Left pad: left hook and left uppercut only
Right pad: right hook and right uppercut only
Head pad: any punch type

If the primary CV prediction violates this constraint, secondary predictions are checked against the same rules with a minimum confidence threshold of 0.25, this is what catches the model's retraction-phase wobble that 5.3.4.8 Limitations refers to.

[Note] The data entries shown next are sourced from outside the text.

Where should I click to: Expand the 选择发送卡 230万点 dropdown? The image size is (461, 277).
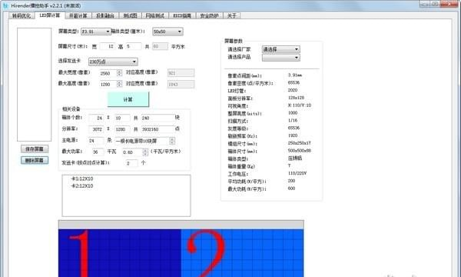tap(113, 62)
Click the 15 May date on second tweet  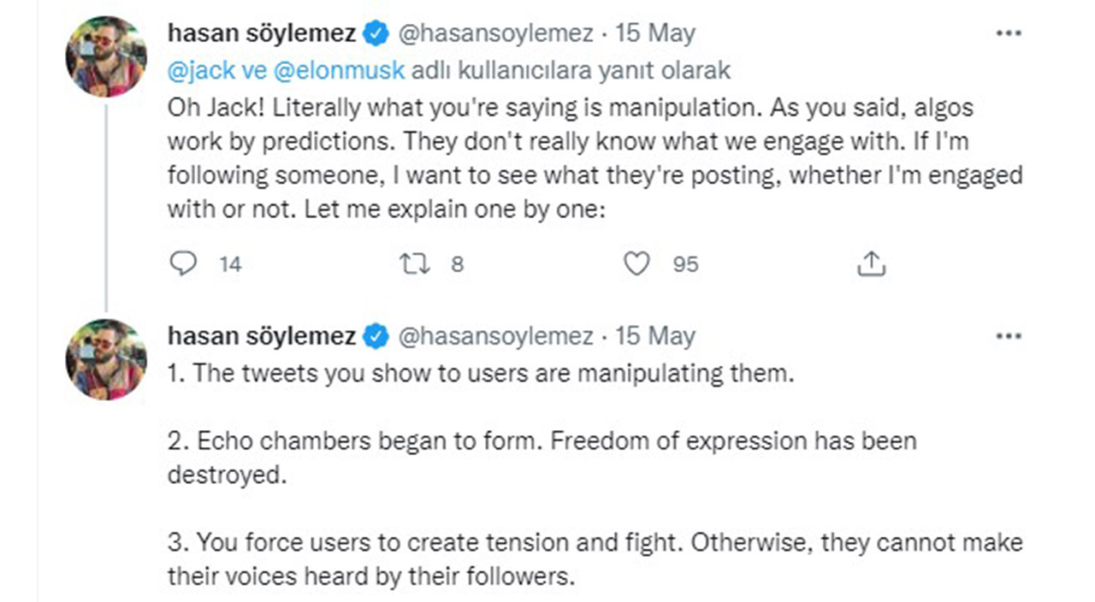pyautogui.click(x=655, y=336)
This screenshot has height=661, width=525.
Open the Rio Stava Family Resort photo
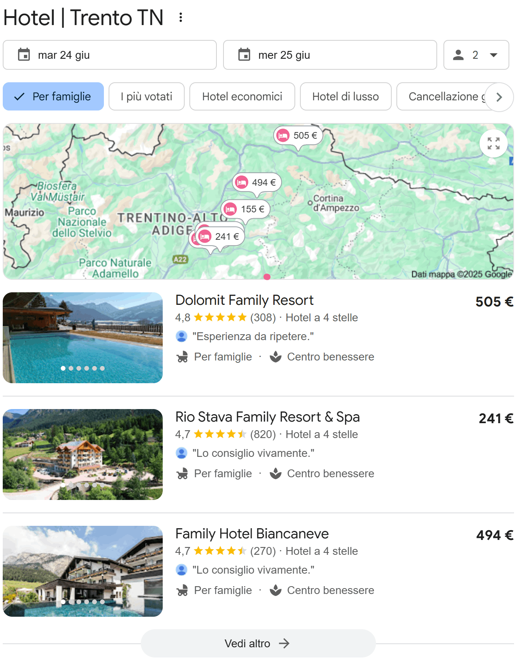(83, 454)
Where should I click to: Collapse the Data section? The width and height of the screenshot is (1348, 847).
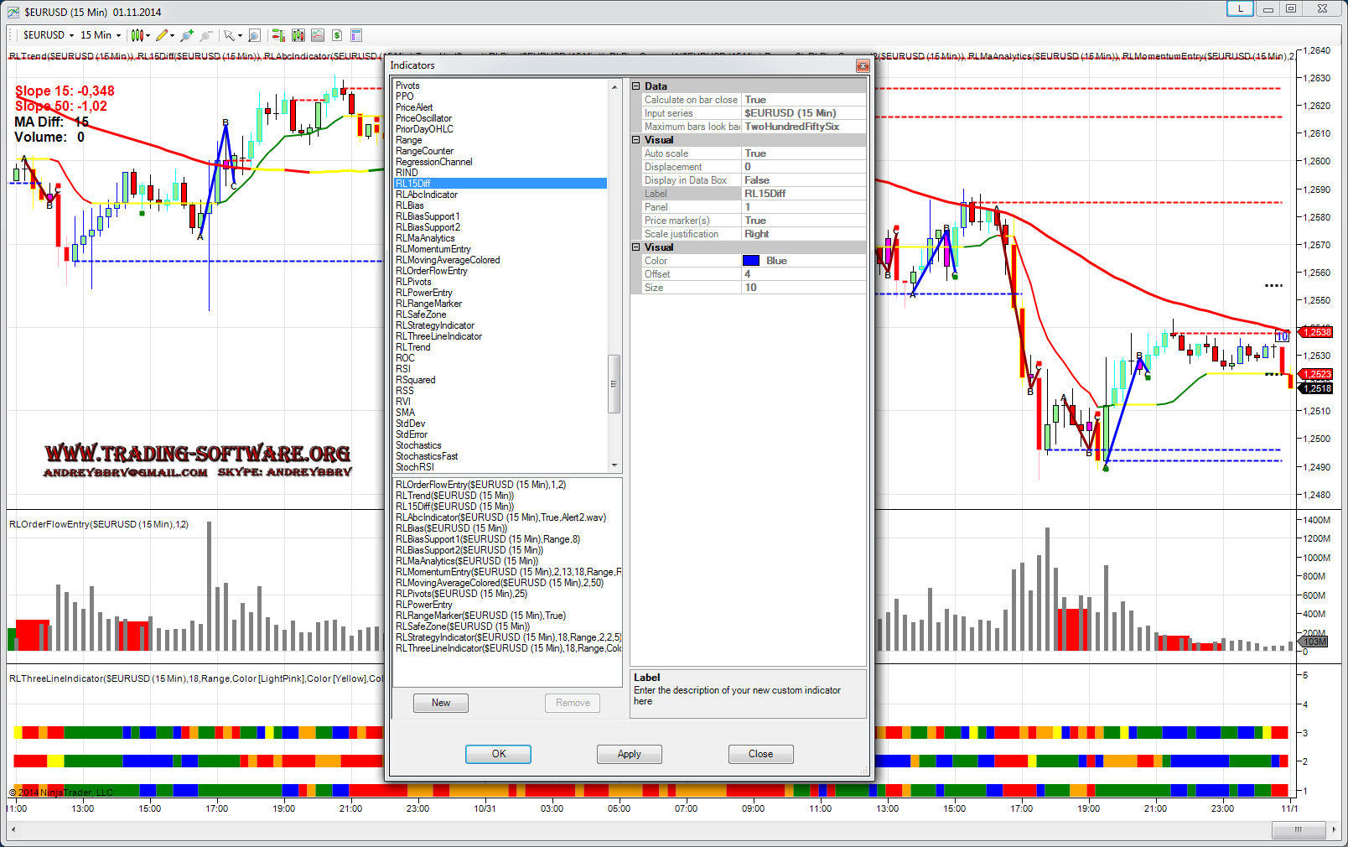636,86
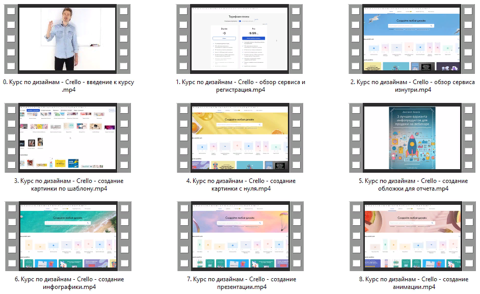Open thumbnail of video 1 pricing plans page

pos(241,38)
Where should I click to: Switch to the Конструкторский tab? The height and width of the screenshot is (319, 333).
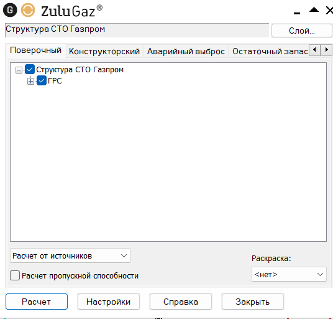pyautogui.click(x=104, y=51)
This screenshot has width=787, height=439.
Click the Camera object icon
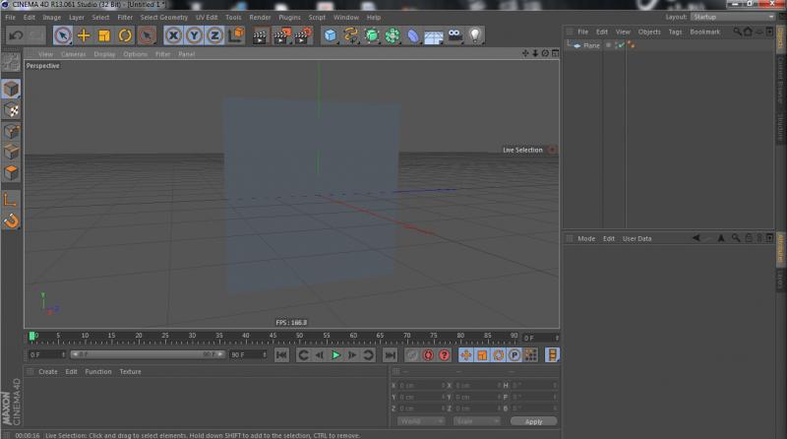[454, 35]
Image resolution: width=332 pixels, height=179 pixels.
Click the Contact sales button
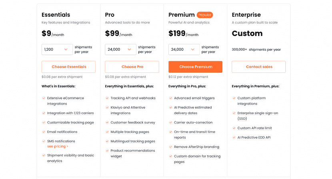pos(259,67)
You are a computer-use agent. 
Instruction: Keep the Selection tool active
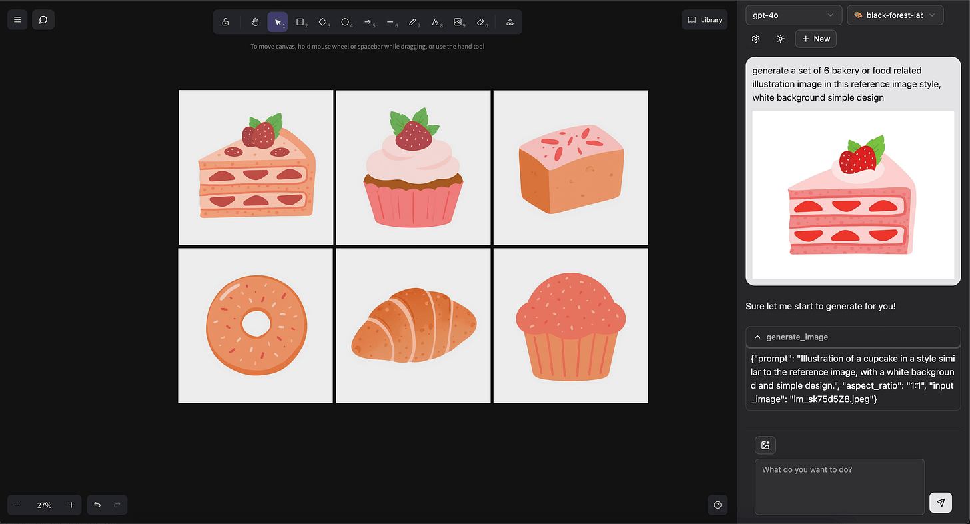click(278, 21)
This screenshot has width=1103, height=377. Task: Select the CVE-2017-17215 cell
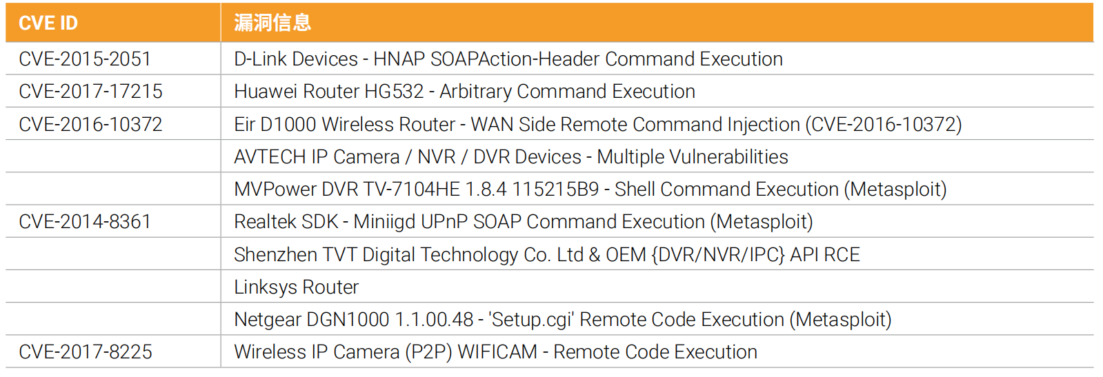point(90,92)

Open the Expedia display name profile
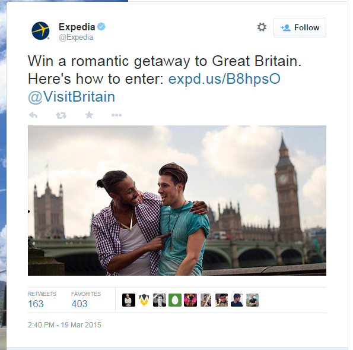77,27
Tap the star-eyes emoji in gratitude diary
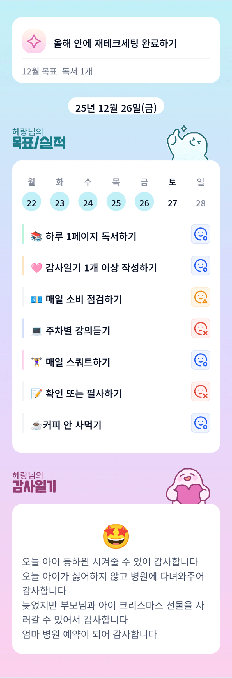 point(116,536)
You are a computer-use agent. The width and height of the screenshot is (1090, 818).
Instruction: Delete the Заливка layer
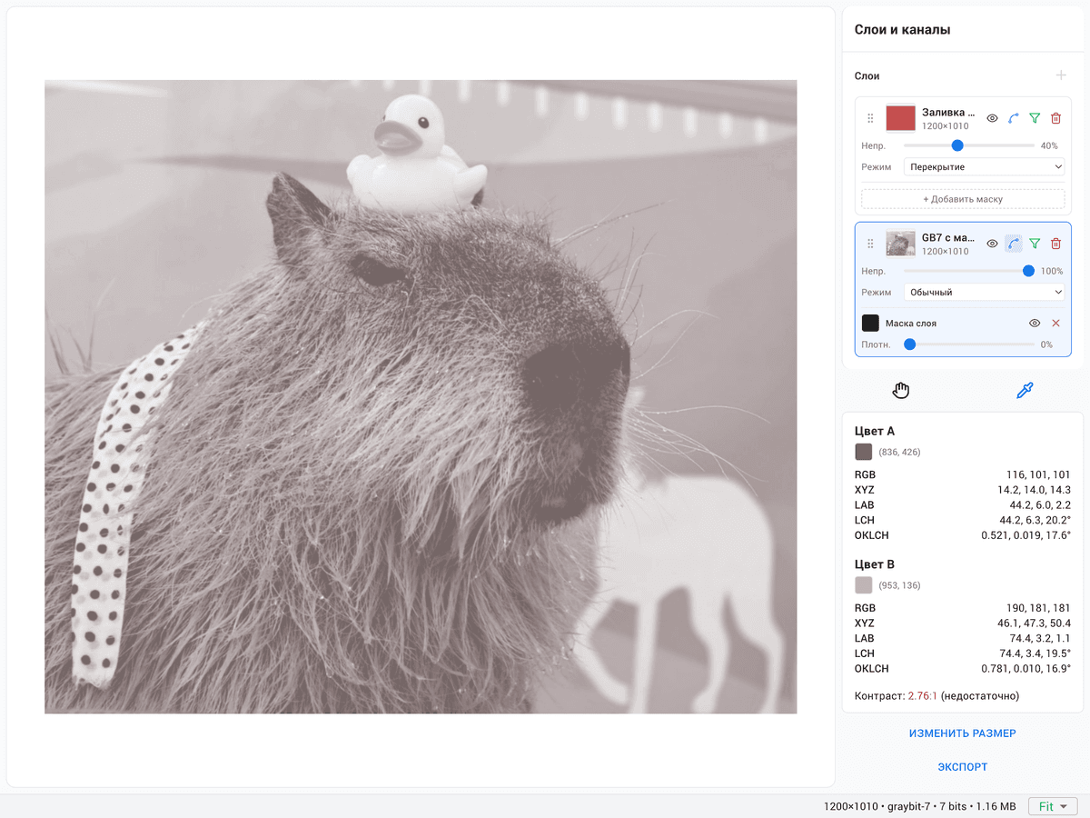point(1055,118)
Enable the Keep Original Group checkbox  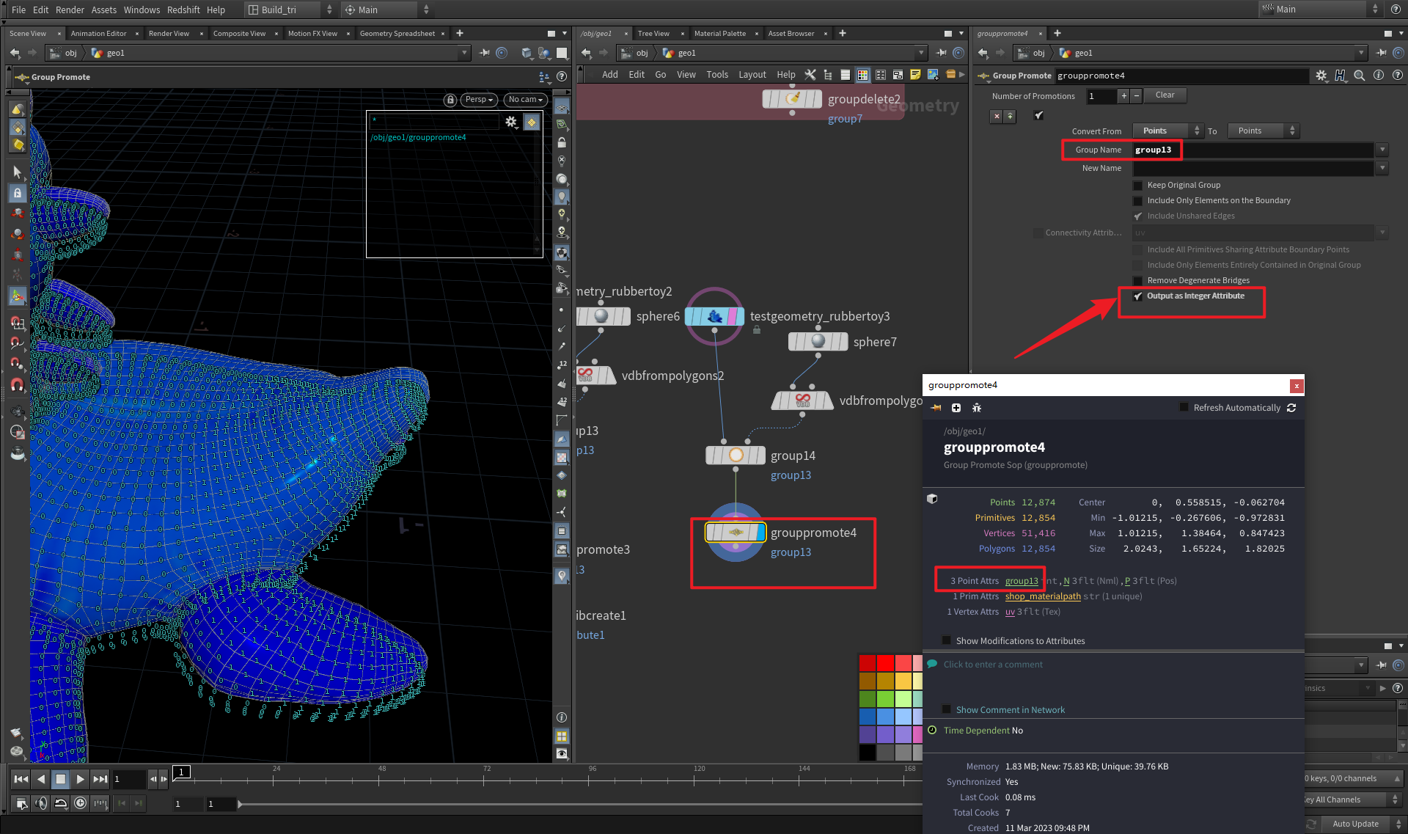coord(1137,185)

3. Fallbacks, graceful degradation when one sensor fails

Both layers above assume CV and IMU are both producing usable data. When one of them fails, the camera obscured, a pad disconnected, the node still emits a best-effort punch event so downstream nodes never starve:

CV-only mode: ≥3 consecutive frames at ≥0.6 confidence, emitted with a 0.3 penalty
IMU-only mode: default 0.3 confidence, punch type inferred from pad location

The pipeline diagram below ties everything together, CV predictions and IMU pad impacts both flow into the punch_processor's ring buffer, get matched within the ±500 ms window, pass through the pad-constraint filter, and finally emerge as a confirmed punch event published to the rest of the system.

End-to-end behaviour of this pipeline is validated in 5.3.4.5, where the three-panel clip shows raw CV predictions (bottom-left), IMU pad impacts (right, via the Teensy simulator), and the fusion-filtered punch stream (top-left) running together.

5.3.2.2 Real-Time Inference Pipeline

RI-1, RI-2, RI-5

Getting the action model from "works on a recorded clip" to "works live on the robot" required four things in sequence, each addressed in turn below:

Frame rate the model could trust.
Per-frame compute to actually hit it.
Output stability so predictions didn't flicker between classes.
Resource budget to leave room for the LLM Coach on the same GPU.

1. Frame rate, why 30fps matters

The action prediction model was trained on features extracted at a consistent 30fps. Its voxel temporal deltas use 2-frame (67ms) and 8-frame (267ms) lookbacks, if the actual frame rate drops below 30fps, these deltas span different real-world time intervals than what the model learned, causing the model to misclassify punches. In other words, the action model's accuracy is directly tied to maintaining 30fps, even a small drop degrades predictions significantly.

2. Per-frame compute, the YOLO bottleneck

Knowing 30fps was non-negotiable, the next question was whether the pipeline could actually hit it on the Jetson. The answer at first was no, and the bottleneck was a single component:

YOLO bottleneck on the Jetson

Problem: the single biggest deployment challenge was YOLO Pose. In its default PyTorch (.pt) format, YOLO alone consumed most of the 33 ms per-frame budget, dragging the whole pipeline below 30 fps. Since YOLO provides the pose features the action model depends on, this meant the action model was being fed features at inconsistent, lower frame rates, accurate offline, broken live.

Fix: convert YOLO to a TensorRT engine (.engine format, FP16 precision, half-precision 16-bit floats, which run roughly twice as fast on GPU as the default 32-bit format with negligible accuracy loss). TensorRT optimises the computation graph for the Jetson's GPU, fusing operations and eliminating overhead. This brought YOLO inference down from ~33 ms to ~16 ms, comfortably under the frame budget.

Result: the action model became accurate and reliable in live deployment immediately , confirming the accuracy issue was never the model, only the frame rate feeding it.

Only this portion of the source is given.